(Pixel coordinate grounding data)
*** Begin section ***
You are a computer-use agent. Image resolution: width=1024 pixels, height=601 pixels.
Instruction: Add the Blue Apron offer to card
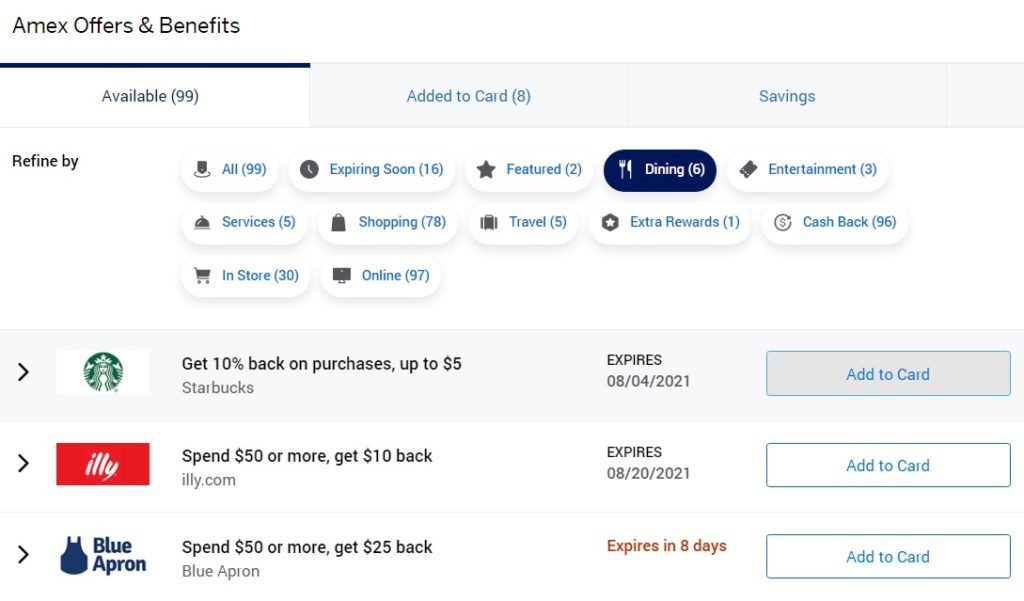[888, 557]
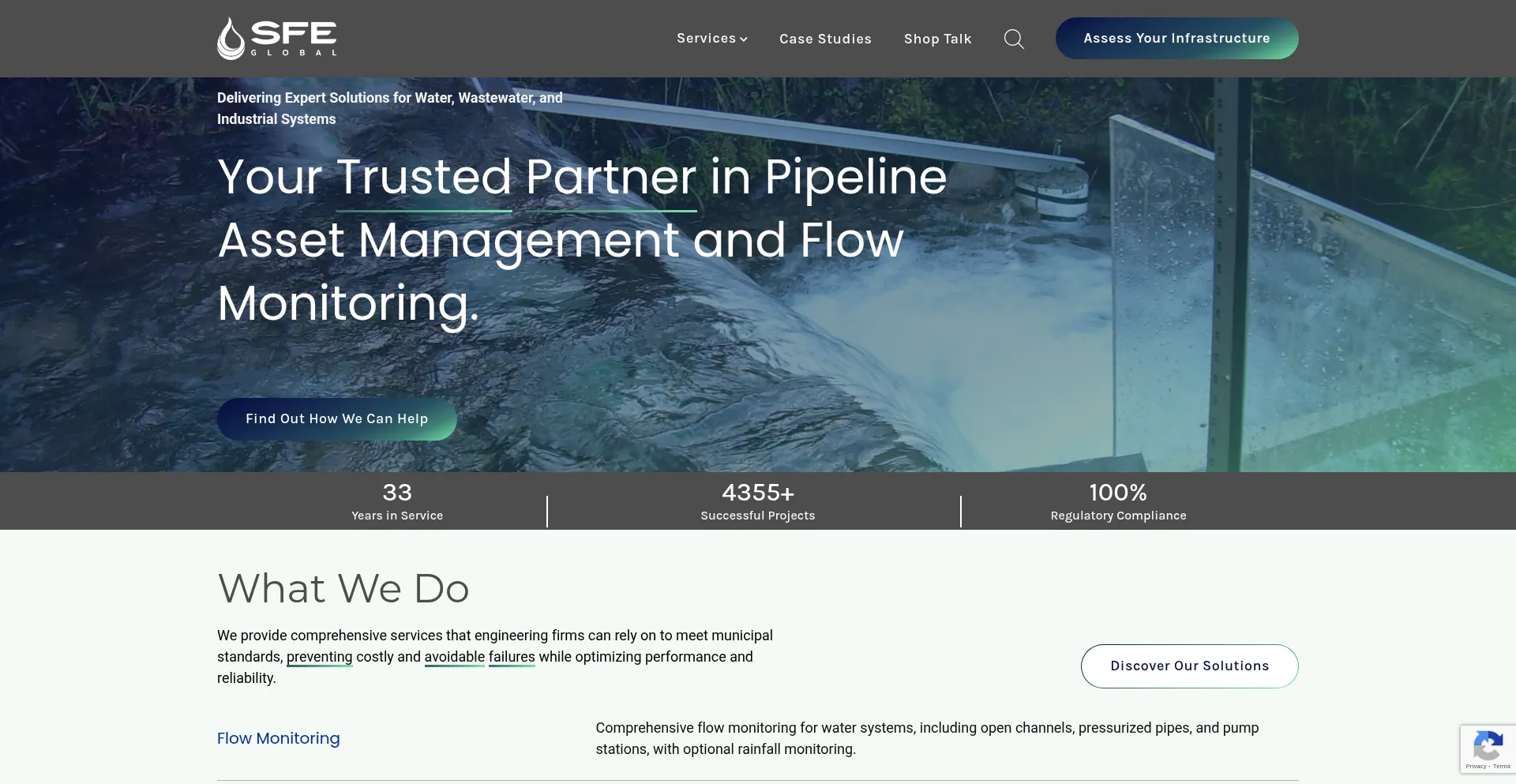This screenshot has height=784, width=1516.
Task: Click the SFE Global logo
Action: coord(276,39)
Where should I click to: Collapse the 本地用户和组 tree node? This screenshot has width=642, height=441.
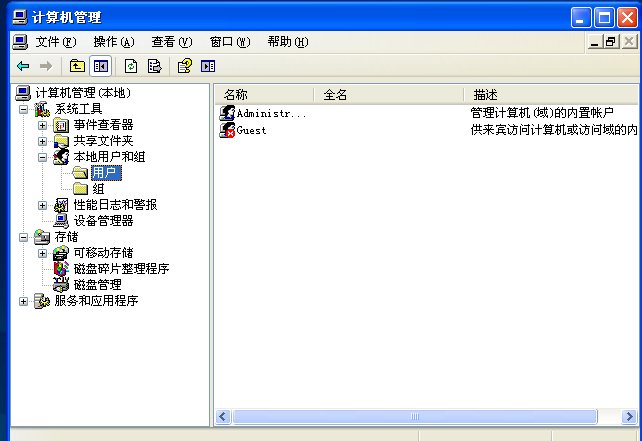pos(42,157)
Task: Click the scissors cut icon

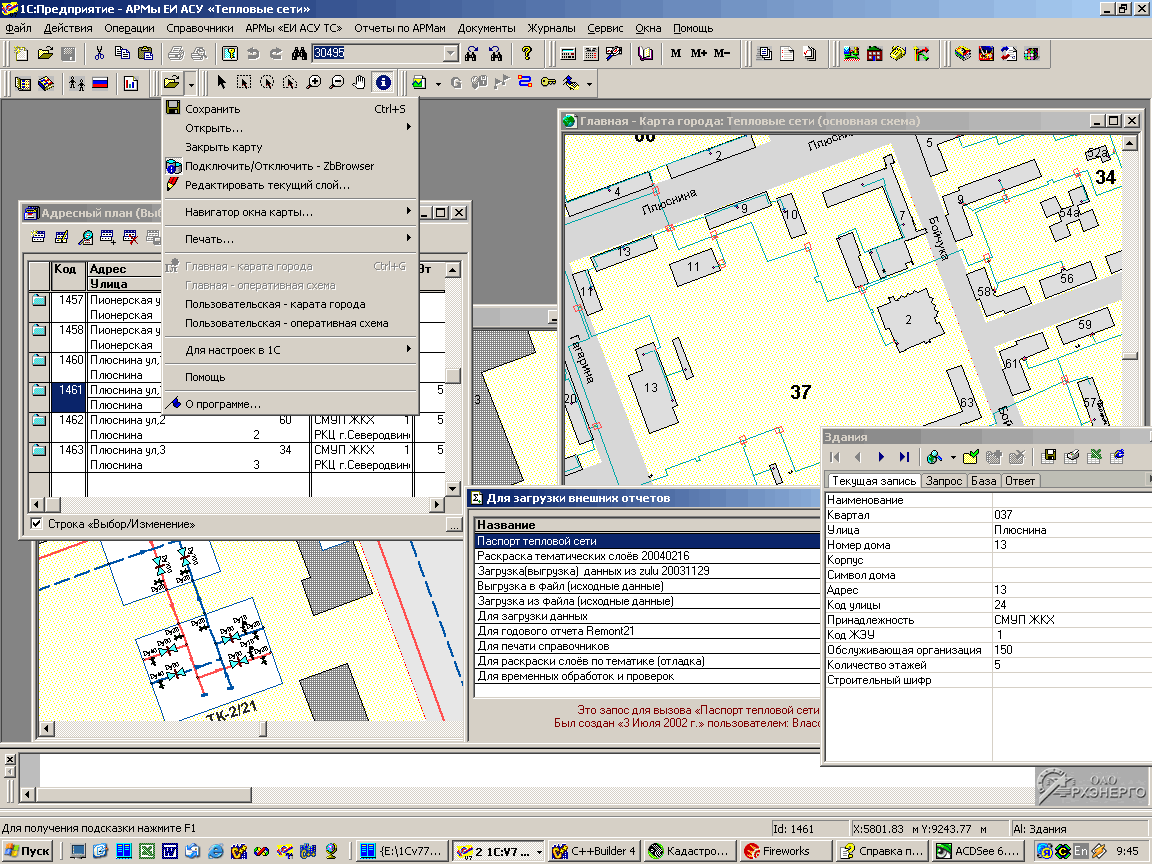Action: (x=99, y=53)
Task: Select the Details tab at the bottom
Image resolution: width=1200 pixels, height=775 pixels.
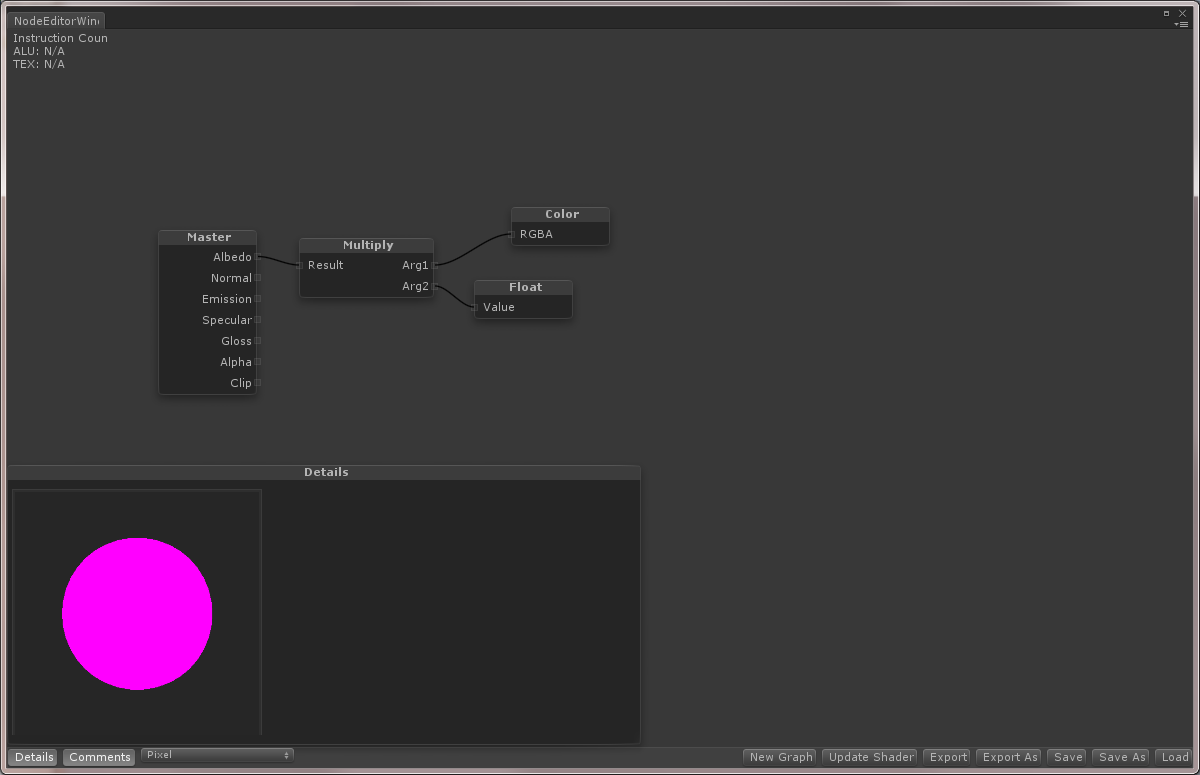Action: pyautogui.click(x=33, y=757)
*** End section ***
*** Begin section ***
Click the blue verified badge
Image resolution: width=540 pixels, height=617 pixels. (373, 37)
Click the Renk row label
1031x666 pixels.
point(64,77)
*** End section ***
*** Begin section ***
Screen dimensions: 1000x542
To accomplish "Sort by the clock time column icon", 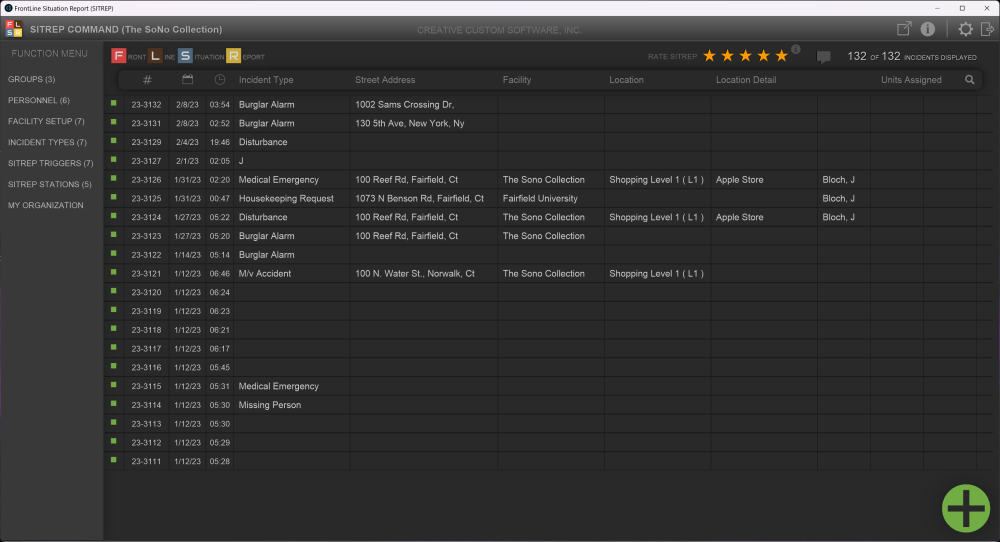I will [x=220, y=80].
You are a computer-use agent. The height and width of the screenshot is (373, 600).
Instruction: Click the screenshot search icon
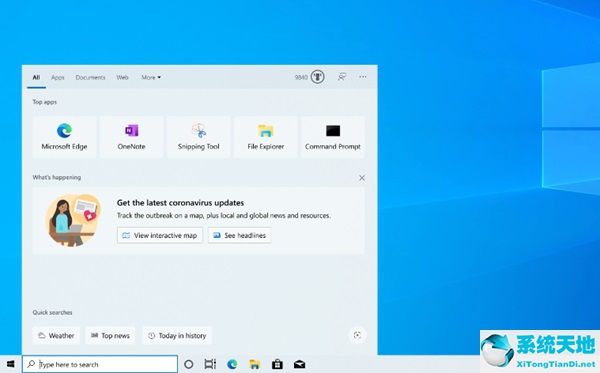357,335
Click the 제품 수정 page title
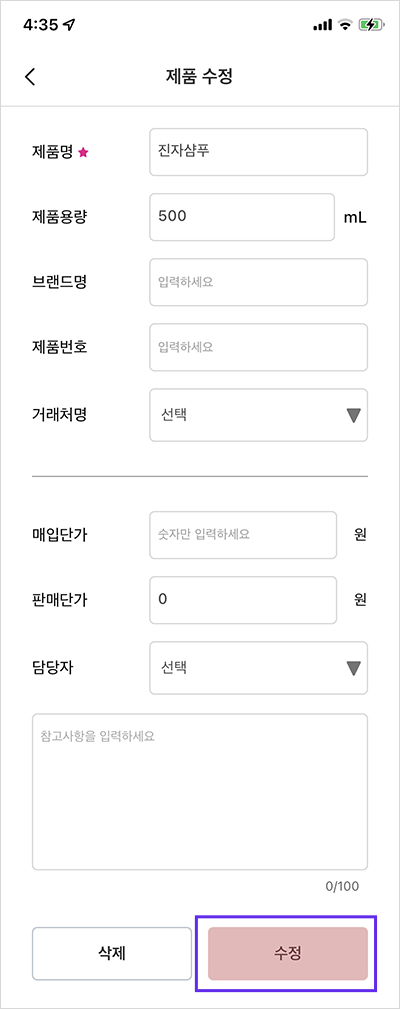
*** End section ***
### Exercise
Please state how many lines in the entries include the string "agent", giving no more than the number.

### Your solution
2